Its 2013 Task Force on Tackling Radicalisation and Extremism defined Islamist extremism as an ideology based on a “distorted” interpretation of Islam, which betrayed its “peaceful principles” and “should not be confused with traditional religious practice”.

Acheson follows suit by stating that “Islamism — a politicised, expansionist version of Islam — is more ideology than faith, and is driven by intolerance and anti-western sentiment”. This all fails to grasp that Islam is both faith and political ideology, and that expansionist jihad is based on the most traditional, purist interpretation of the religion. Certainly, millions of Muslims not only reject this interpretation but are themselves its victims. It is, however, as authentically grounded in Islam as the Inquisition was in Christianity.

This fundamental mistake also leads Acheson to gloss over the fact that the Deobandi sect, to which some 70 per cent of prison imams belong, is hardline fundamentalist and gave rise to the Taliban.

Young Muslims don’t need to know anything about Islam to become radicalised

While some Deobandi are pluralists, mainstream Deobandi thinking in Britain denounces integration, demonises Christians and Jews and supports terrorism abroad. Yet the head of the National Offender Management Service, Michael Spurr, has said the Deobandi prison imams promote tolerance of different faiths. Acheson’s summary manages merely the limp wrist-slap that they display “a weak understanding and effective approach to Islamist extremism”.

Deobandis control 45 per cent of Britain’s mosques and nearly all the UK-based training of Islamic scholars. It may be that the penetration of Deobandi thinking among Britain’s Muslims is now so extensive it is simply unthinkable for any government report to acknowledge that it is indeed a form of Islamist extremism.

The steady penetration of such extremism in Britain is an abject history of one administration after another putting its head in the sand. The reason the government is constantly shocked that so many young Muslims are being radicalised is that it still can’t or won’t acknowledge the reality of Islam itself.

Unlike Christianity, it is not merely a set of spiritual beliefs but creates a strong sense of peoplehood. Since Islam represents divine perfection, it also follows that any thwarting of its religious expansionism means that many Muslims believe their whole community to be under attack.
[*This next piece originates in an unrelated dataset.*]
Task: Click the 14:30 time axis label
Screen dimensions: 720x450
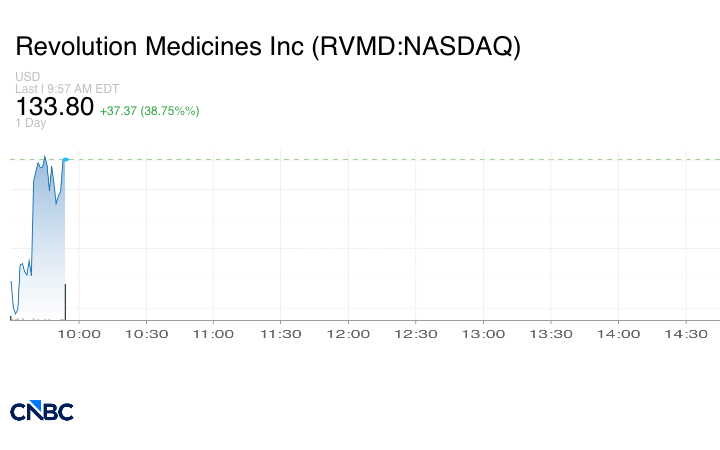Action: point(686,334)
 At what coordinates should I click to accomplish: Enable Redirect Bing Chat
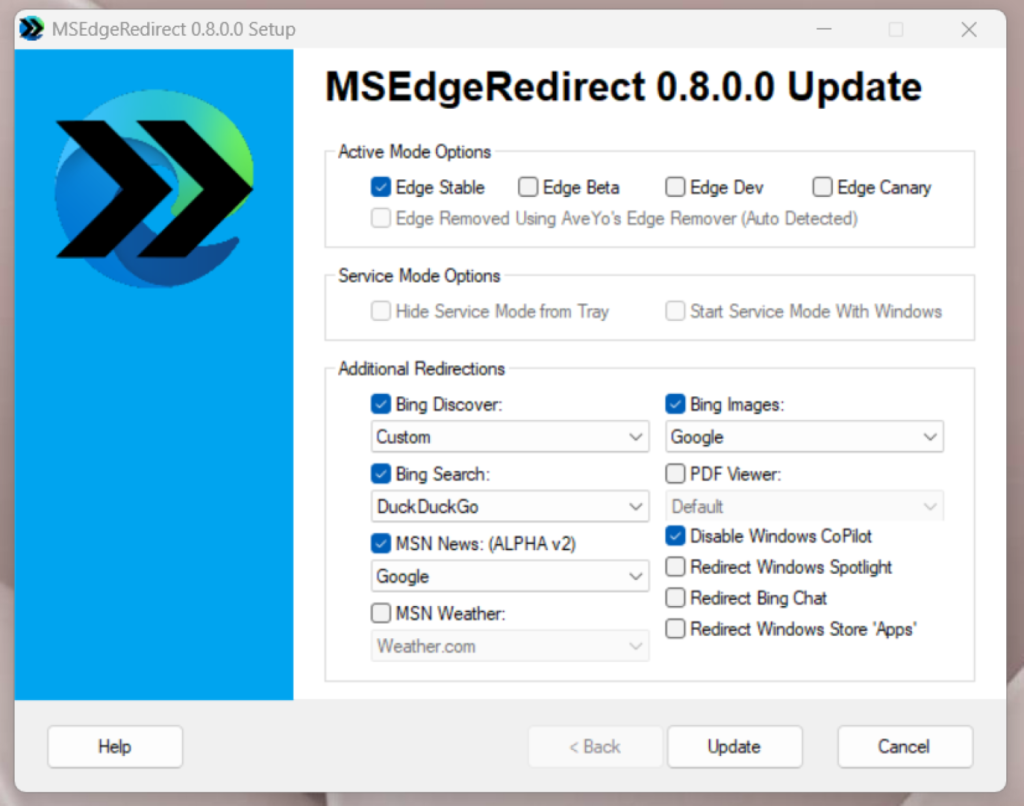coord(675,598)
Which is why young Muslims don’t need to know anything about Islam to become radicalised. All that’s needed is to incite them to a false but utterly incendiary belief that their people have to be defended against a cruel and evil enemy. Britain and the West refuse to acknowledge this reality. Instead they attack those who identify it as Islamophobic in order to silence them. Those who thus refuse even to name the enemy they face will surely be defeated by it.”